Data records section start
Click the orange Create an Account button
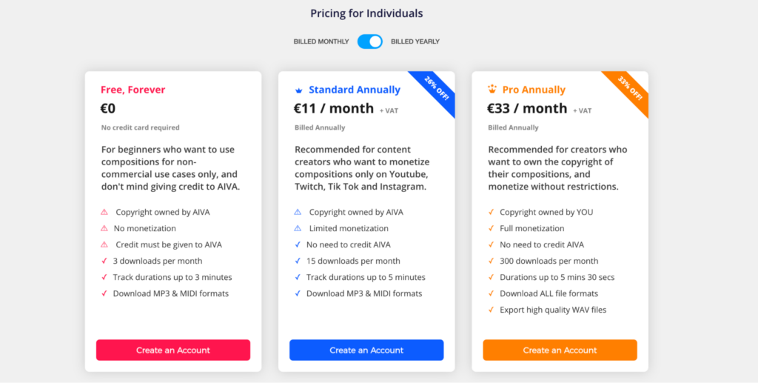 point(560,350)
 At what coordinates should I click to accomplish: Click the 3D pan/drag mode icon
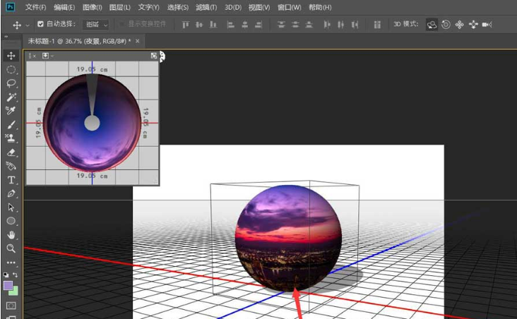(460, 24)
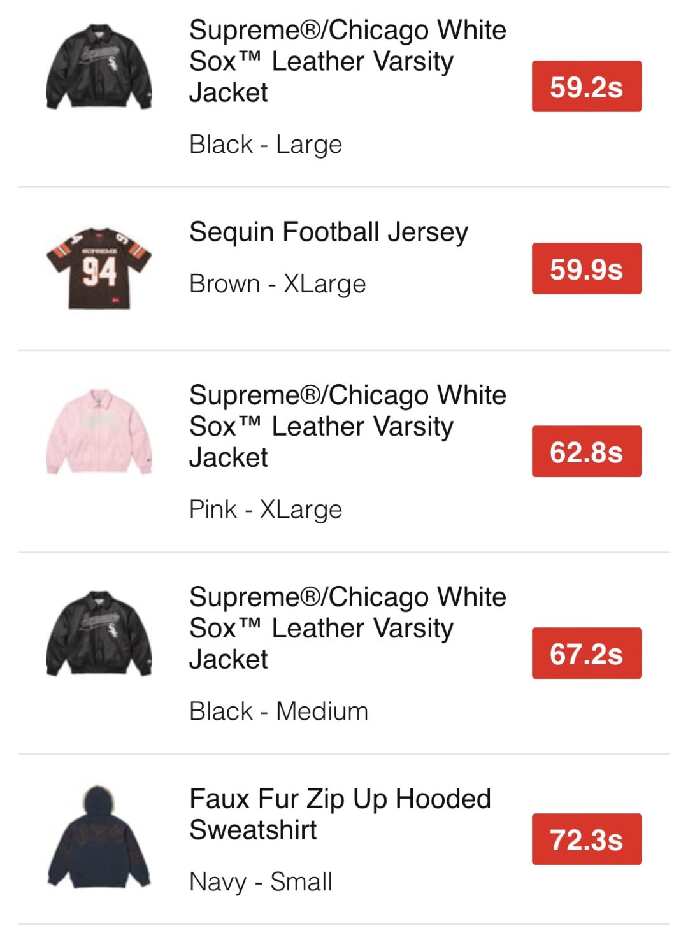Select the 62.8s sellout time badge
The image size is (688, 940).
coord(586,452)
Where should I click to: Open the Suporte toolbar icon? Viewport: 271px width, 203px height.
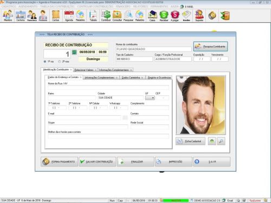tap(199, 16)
Data records section end
▸ Exercise description: Your copy of the material above should be exact and free of pictures.

▸ Exercise answer:
Click the orange Create an Account button
 point(560,350)
 At what coordinates should I click to accomplish: Click the 3D pan/drag mode icon
(460, 24)
Select the 62.8s sellout time badge
The image size is (688, 940).
coord(586,452)
Where should I click to: Open the Suporte toolbar icon? Viewport: 271px width, 203px height.
tap(199, 16)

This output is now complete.